Sharing synthetic data for academic research papers (Third party sharing/research)

Synthetic data’s use in academic research is increasing in importance due to its potential to overcome the problems associated with traditional data access and sharing. The use of synthetic data generation techniques enables researchers to generate data that is statistically representative and has the same correlations as the original data, without jeopardizing privacy or confidentiality. As a result, researchers have the opportunity to explore complex research questions that may have been difficult to address using original data alone.

For instance, in healthcare, the idea of using synthetic training data to help train machine learning models to detect early-stage lung cancer from CT scans, without compromising patient privacy and confidentiality when hospitals or medical researchers share the data has been highlighted.

Moreover, synthetic data can be used to address the issue of reproducibility in academic research, by allowing researchers to share data that can be used by other researchers without compromising the original data source. Nevertheless, the use of synthetic data in academic research and third-party data sharing provides a promising avenue for addressing the challenges of data access and sharing while advancing research in many fields.

Conclusion

To conclude, data sharing is pivotal for organizations that want to harness the potential of data to enhance decision-making, revenue, and innovation. But, data sharing does have significant risks, such as data privacy and security breaches, which can result in legal issues and significant costs. How data is leveraged for sharing must be cautious and considered thoroughly. Synthetic data is a promising enabler for secure data sharing, as it provides organizations with an opportunity to stay within the parameters of regulations. As synthetic data generation continues to evolve, organizations are likely to consider its use to enable fast, secure, and compliant data sharing.

FAQs

What are the specific risks associated with third-party data sharing, beyond general data breaches?

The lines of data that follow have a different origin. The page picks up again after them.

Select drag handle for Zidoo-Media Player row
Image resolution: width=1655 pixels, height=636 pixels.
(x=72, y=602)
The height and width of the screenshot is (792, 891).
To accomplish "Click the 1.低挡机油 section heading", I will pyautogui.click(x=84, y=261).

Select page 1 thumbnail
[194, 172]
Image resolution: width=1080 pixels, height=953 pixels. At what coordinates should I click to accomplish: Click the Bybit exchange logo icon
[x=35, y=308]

Beyond the obvious risk of unauthorized access leading to data breaches, third-party data sharing introduces unique concerns. These include misuse of data for purposes not agreed upon in the contract, accidental data alteration by the third party's systems, and legal complications if the third party operates under different data protection regulations than your organization. It's crucial to meticulously vet potential partners and have robust agreements in place.

Can synthetic data truly replace the need for third-party data sharing in all cases?

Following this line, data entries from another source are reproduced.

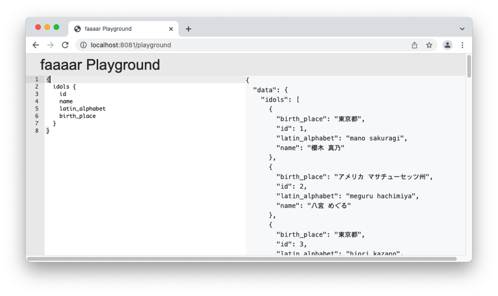Image resolution: width=498 pixels, height=296 pixels.
Task: Expand the tab search chevron
Action: 462,29
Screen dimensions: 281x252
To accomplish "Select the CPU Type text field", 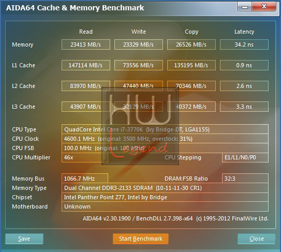I will [x=165, y=129].

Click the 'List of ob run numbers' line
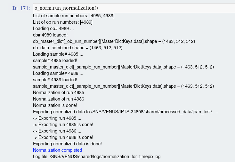click(x=63, y=22)
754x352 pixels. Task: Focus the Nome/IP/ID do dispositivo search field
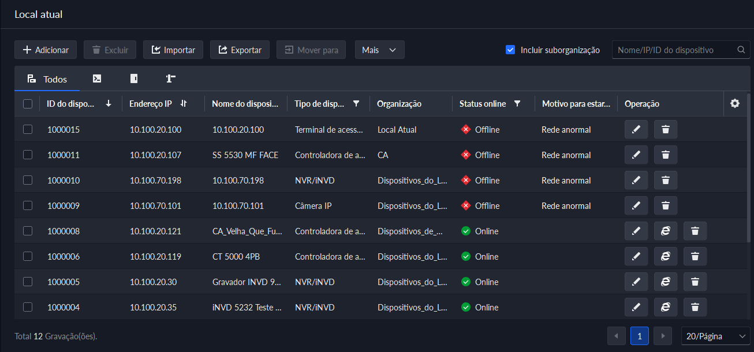click(673, 50)
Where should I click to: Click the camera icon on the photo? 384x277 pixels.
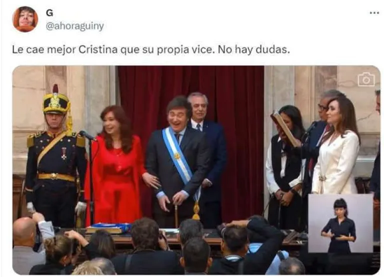click(x=366, y=80)
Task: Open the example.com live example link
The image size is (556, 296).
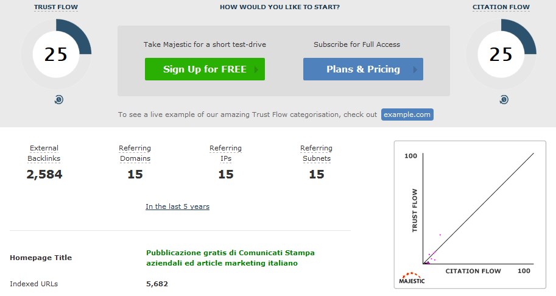Action: tap(407, 115)
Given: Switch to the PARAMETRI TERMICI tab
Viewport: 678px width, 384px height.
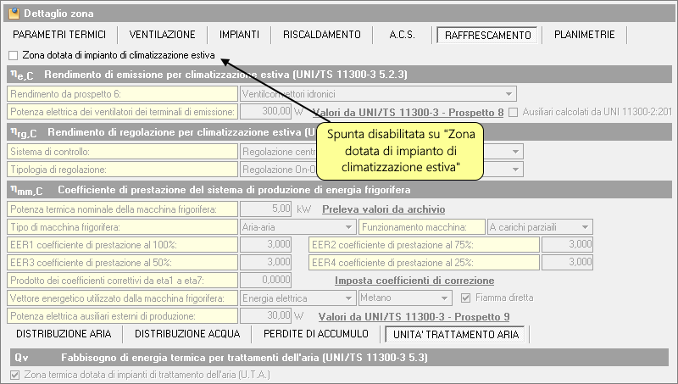Looking at the screenshot, I should point(59,35).
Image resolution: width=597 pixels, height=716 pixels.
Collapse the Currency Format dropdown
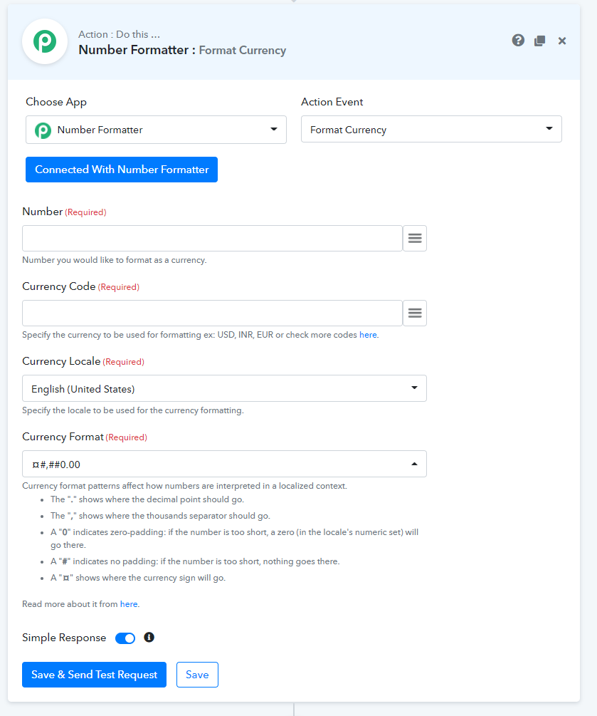[224, 464]
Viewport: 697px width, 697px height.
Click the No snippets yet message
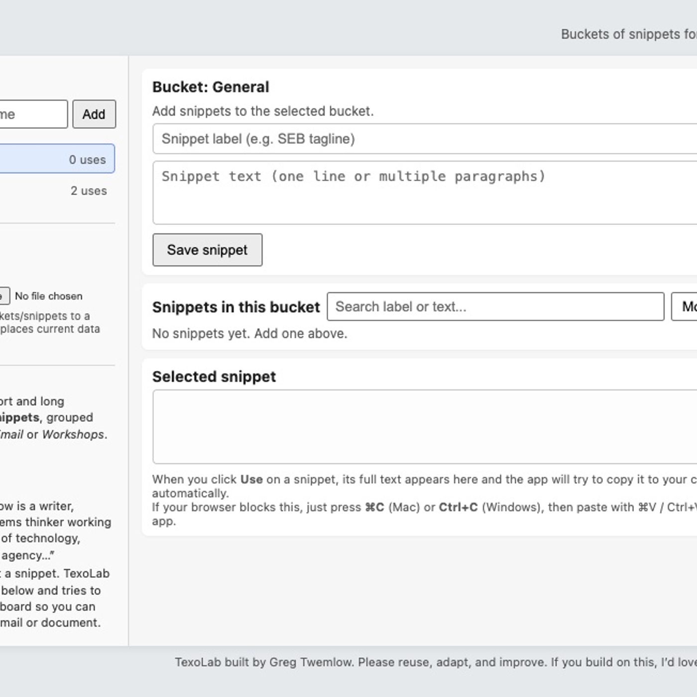(x=249, y=334)
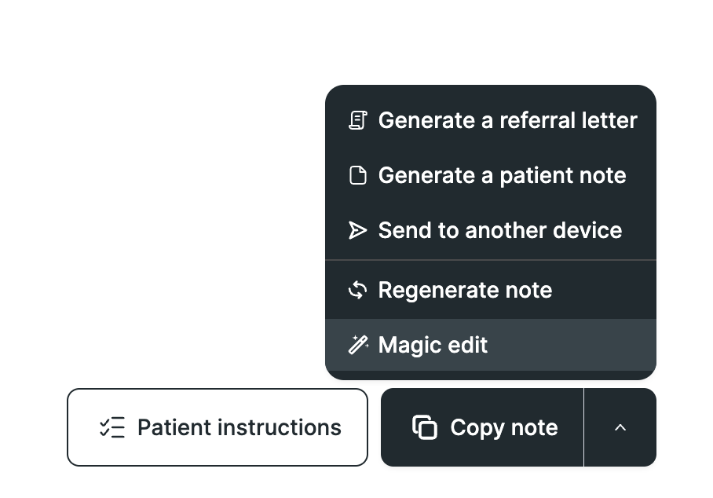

While synthetic data offers a promising solution for many third-party data sharing scenarios, it may not be a perfect substitute in every case. Highly sensitive data or scenarios requiring real-time updates might still necessitate some level of direct sharing. However, synthetic data significantly reduces risk and can be the preferred method for many use cases, particularly when combined with other privacy-enhancing techniques.

How does the rise of third-party data sharing impact data monetization strategies?

Third-party data sharing is revolutionizing data monetization. It opens up new avenues for generating revenue by securely sharing data with external parties interested in insights or analytics. This could involve selling anonymized datasets, offering API access to specific data streams, or partnering with other organizations for joint data-driven projects. Synthetic data further amplifies this potential, allowing for secure monetization without compromising sensitive information.

How can organizations evaluate the trustworthiness of potential third-party data sharing partners?

Thorough due diligence is crucial when selecting third-party data sharing partners. This includes assessing their data security practices, track record with data handling, compliance with relevant regulations, and the robustness of their data sharing agreements. Third-party certifications (like ISO 27001) can provide an added layer of assurance. Additionally, organizations should continuously monitor their partners' performance and have clear exit strategies in case the relationship doesn't meet expectations.